À l’époque, les lignes aériennes internationales commençaient tout juste à se développer. Il n’était pas simple de se donner des nouvelles d’un continent à l’autre. Pourtant, quand ma mère leur demanda la permission d’étudier en Amérique, mes grands-parents ne s’y opposèrent pas. Elle était encore adolescente lorsqu’elle quitta le foyer familial, en 1958, pour entamer en Californie un doctorat en nutrition et endocrinologie qui la conduirait ensuite à devenir chercheuse et spécialiste du cancer du sein. Ma mère était censée rentrer en Inde à la fin de ses études. Le mariage de ses parents avait été arrangé par leurs familles. Il allait de soi, a priori, qu’elle serait mariée sur le même principe. Mais le destin avait d’autres projets pour elle.
Kamala Harris, enfant, et sa mère
Mon père et ma mère se rencontrèrent à Berkeley pendant qu’ils prenaient part au mouvement des droits civiques. Ils tombèrent amoureux. Le mariage de ma mère et sa décision de rester aux États-Unis pour y faire sa vie furent des gages suprêmes d’autodétermination et d’amour. Mes parents eurent ensemble deux filles. Ma mère termina son doctorat à l’âge de vingt-cinq ans – l’année de ma naissance. Ma sœur adorée Maya vint au monde deux ans plus tard. Ces premières années de ma vie furent heureuses et insouciantes. J’adorais le grand air et je me souviens que mon père voulait que je gambade sans frein. Il disait à ma mère : «Laisse-la donc courir, Shyamala.» Puis il se tournait vers moi et m’encourageait : «Cours, Kamala. Aussi vite que tu peux. Cours !» Je m’élançais à toutes jambes, le vent sur mon visage, avec le sentiment d’être capable de tout (pas étonnant que je garde bien des souvenirs de ma mère décorant de pansements mes genoux écorchés).
La quête de justice
J’étais tellement fière et honorée le jour où je prêtai enfin serment comme fonctionnaire judiciaire ! Aussitôt après, je me rendis au tribunal, prête à me mettre au travail. Sauf que ni la fac de droit ni l’examen du barreau ne préparent réellement à travailler en salle d’audience, bien sûr, et pendant les premiers temps j’eus le sentiment étrange d’avoir débarqué sur une planète inconnue où tout le monde parlait une langue dont je ne savais rien. En tant qu’assistante, j’avais parfois suppléé le procureur, sous sa supervision.
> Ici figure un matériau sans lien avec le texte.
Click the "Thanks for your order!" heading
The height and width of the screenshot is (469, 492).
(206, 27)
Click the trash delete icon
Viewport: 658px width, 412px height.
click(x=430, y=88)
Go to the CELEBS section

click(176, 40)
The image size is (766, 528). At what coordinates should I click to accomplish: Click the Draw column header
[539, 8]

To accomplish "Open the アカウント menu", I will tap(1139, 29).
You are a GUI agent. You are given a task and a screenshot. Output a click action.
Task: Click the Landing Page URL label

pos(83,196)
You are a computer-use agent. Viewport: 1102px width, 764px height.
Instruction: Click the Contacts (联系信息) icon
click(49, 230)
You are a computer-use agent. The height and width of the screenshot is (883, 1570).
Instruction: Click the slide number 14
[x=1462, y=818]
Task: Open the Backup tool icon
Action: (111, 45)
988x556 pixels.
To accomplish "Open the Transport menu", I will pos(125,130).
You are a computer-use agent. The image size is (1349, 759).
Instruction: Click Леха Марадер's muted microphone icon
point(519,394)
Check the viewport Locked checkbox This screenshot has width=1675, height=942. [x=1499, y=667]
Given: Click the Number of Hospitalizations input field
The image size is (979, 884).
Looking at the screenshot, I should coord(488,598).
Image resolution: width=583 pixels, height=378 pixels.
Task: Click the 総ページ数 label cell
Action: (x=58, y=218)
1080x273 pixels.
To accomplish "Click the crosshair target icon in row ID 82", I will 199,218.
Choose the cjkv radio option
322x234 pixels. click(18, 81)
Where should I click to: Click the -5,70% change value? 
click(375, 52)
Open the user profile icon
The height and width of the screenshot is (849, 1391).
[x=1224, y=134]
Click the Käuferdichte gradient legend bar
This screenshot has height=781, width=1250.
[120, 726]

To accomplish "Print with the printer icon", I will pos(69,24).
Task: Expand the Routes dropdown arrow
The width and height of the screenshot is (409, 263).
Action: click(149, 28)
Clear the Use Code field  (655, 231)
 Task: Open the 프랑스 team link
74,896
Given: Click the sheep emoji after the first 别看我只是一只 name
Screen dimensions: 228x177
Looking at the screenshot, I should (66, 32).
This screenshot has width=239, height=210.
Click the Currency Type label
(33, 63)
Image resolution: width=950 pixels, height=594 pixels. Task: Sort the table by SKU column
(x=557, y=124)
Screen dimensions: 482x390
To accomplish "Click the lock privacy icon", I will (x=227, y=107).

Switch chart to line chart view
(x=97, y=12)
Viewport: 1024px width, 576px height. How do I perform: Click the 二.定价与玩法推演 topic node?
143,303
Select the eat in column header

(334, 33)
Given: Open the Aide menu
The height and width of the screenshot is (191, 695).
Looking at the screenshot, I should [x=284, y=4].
Mais voilà que tout à coup, je devais assurer toute seule mon premier procès. Je me préparai à fond, revoyant dix fois au moins tous les détails de l’affaire. J’établis la liste des questions que je voulais poser, formulai précisément mes requêtes. J’étudiai aussi toutes les pratiques et les coutumes du prétoire – jusqu’au port du tailleur-jupe longtemps de rigueur pour les femmes, avant qu’elles ne soient autorisées à porter le pantalon en salle d’audience. Je fis tout ce que je pouvais imaginer. Mais l’enjeu était tel que j’avais le sentiment de ne pas en faire assez.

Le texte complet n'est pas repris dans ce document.